私がインターンシップに参加したのは、修士1年の夏のことです。それまで、企業に出向いて実験する機会はあっても、宿泊を含む長期間の就業体験は初めてでしたので、期待の半面、大変不安もありました。 しかし、社員の方々のおかげで、最終的には与えられた課題を何とか予定通りにこなすことができ、うまく報告書の形にまとめることができました。
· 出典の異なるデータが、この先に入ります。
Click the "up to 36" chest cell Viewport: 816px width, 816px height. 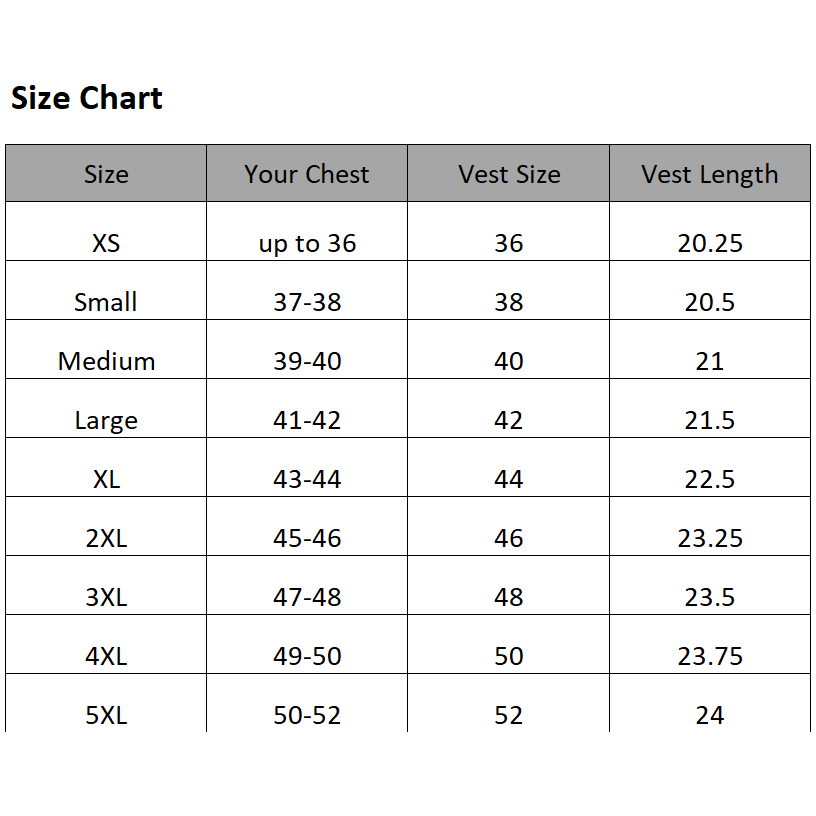click(x=307, y=243)
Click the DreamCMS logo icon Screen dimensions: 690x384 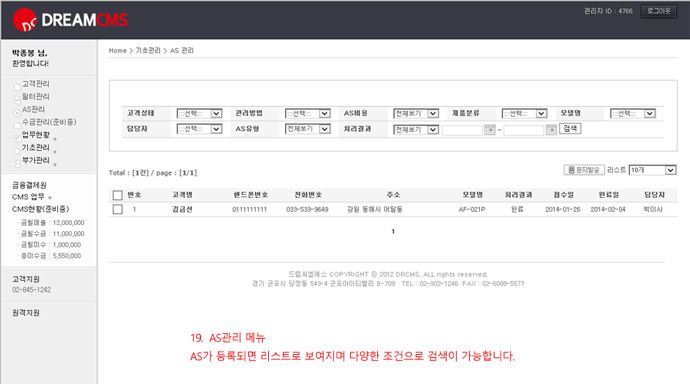(24, 20)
インターンシップを通じた気付きとしては、企業ならではのスピード感、設備や人材などの組織力、安全や環境に対する徹底した配慮など、様々なことがあげられます。なかでも、研究職として、自分の専門に固執せず、多彩なテーマに関心を持ち、広い見識を持つことの重要性を実感しました。 そうした心構えは以前から持っていたつもりですが、重合から成形、加工、分析など、様々な工程を通じて、専門家同士が意見を交わす様子に接したり、「思わぬところに自分の研究の解決策のヒントがあるものだ」という話を社員の方から何度も伺ううち、その思いを強くしました。大学の研究室ではとかく視野が狭くなりがちですが、以来、他人の研究でも気になる点があれば積極的に調べたり、質問したりするようになりました。

また社員の方には質問に対して、丁寧に教えてくださったり、あるいは、ただ教えるのではなく、ヒントを与えながら考える機会を作っていただきました。
研究職の方には色々なタイプがいましたが、共通していたのは仕事に対する厳しく真面目な姿勢。そして、責任感や向上心の強さです。すごく気が引き締まりましたし、こうした方たちとともに働けば、自分も成長できるかなと感じたものです。参加する前の不安はすぐに消え、最終日を迎えたときは寂しくなりました。学生の立場でありながら企業の実態を垣間見ることができる。この恵まれた機会を有意義に過ごせたことは、その後の学生生活や就職活動において、大変プラスになりました。